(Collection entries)
━━━━━━━━━━━━━━━━
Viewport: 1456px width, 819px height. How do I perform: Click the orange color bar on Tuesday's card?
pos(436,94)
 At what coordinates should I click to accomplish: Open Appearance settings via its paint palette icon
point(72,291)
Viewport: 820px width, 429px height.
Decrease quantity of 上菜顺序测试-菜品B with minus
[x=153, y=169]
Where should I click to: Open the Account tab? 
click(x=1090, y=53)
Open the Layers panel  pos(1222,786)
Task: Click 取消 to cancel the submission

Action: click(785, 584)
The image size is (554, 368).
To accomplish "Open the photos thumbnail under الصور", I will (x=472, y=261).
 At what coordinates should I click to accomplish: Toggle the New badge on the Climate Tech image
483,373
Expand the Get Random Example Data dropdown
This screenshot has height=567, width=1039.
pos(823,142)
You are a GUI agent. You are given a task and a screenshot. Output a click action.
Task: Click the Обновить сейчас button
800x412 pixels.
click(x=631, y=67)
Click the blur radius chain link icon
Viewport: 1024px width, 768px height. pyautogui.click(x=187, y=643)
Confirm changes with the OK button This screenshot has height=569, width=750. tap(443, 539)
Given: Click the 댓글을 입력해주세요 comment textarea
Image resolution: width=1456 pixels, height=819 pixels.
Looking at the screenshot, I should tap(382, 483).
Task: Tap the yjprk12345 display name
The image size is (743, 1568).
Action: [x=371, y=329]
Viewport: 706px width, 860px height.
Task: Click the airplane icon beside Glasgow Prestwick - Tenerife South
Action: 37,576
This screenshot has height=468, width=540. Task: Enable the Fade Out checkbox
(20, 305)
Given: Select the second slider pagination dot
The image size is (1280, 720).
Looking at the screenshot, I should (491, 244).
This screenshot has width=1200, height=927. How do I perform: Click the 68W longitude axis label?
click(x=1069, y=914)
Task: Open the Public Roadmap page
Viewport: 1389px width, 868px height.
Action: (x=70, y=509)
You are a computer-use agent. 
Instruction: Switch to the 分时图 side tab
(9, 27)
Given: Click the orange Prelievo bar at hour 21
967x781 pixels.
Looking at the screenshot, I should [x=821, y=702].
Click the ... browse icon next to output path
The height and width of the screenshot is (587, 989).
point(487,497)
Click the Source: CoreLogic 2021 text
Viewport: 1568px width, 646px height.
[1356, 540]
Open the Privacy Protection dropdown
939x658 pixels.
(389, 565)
━━━━━━━━━━━━━━━━
__Written instruction__
Rewrite the rows starting at the first one and ending at the row that contains "Action: click(785, 584)", with the requests kept, and offset every coordinate in their answers by adding 26.

__Finished task__
Viewport: 1456px width, 819px height. How do I perform: Click the orange color bar on Tuesday's card?
pos(462,120)
 At what coordinates should I click to accomplish: Open Appearance settings via its paint palette icon
point(98,317)
Viewport: 820px width, 429px height.
Decrease quantity of 上菜顺序测试-菜品B with minus
[x=179, y=195]
Where should I click to: Open the Account tab? 
click(x=1116, y=79)
Open the Layers panel  pos(1248,812)
Task: Click 取消 to cancel the submission

Action: click(811, 610)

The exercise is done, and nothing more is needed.